◆ **Task description**: Repeat the data in full and exactly. Leave the pictures out.

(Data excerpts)
☆ ☆ ☆ ☆ ☆ ☆ ☆

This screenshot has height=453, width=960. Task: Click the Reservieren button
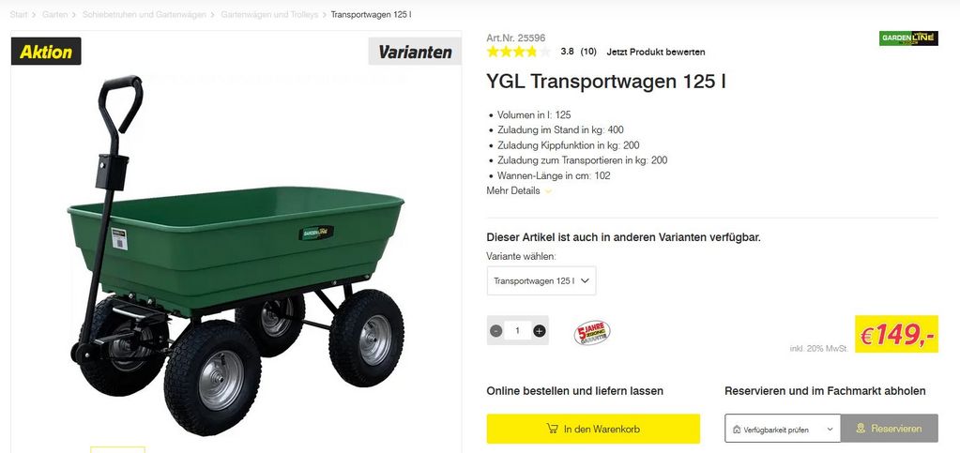(x=889, y=429)
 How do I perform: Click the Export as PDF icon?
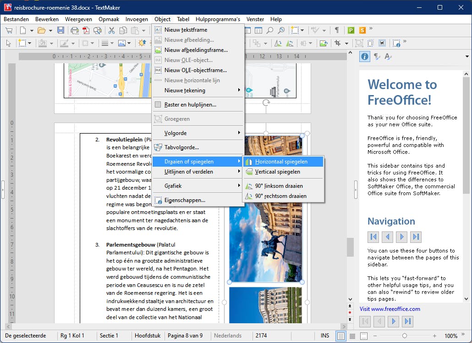pyautogui.click(x=86, y=30)
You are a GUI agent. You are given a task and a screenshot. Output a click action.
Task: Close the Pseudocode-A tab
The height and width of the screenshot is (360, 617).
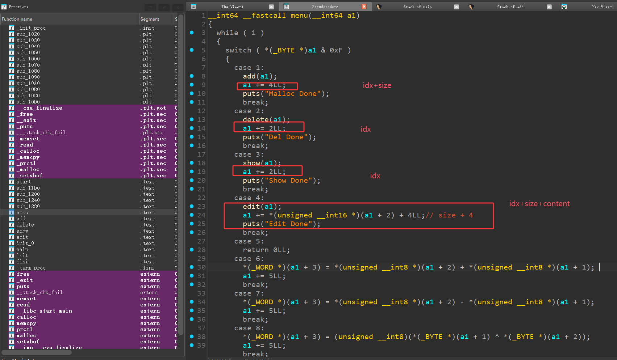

☆ ☆ ☆ ☆ ☆ ☆ ☆

◆ **Output**:
This screenshot has height=453, width=960. Task: Click the Reservieren button
(x=889, y=429)
 How do I perform: Click the Export as PDF icon?
pyautogui.click(x=86, y=30)
You are a GUI agent. You are given a task and a screenshot. Output a click action.
Task: Close the Pseudocode-A tab
The height and width of the screenshot is (360, 617).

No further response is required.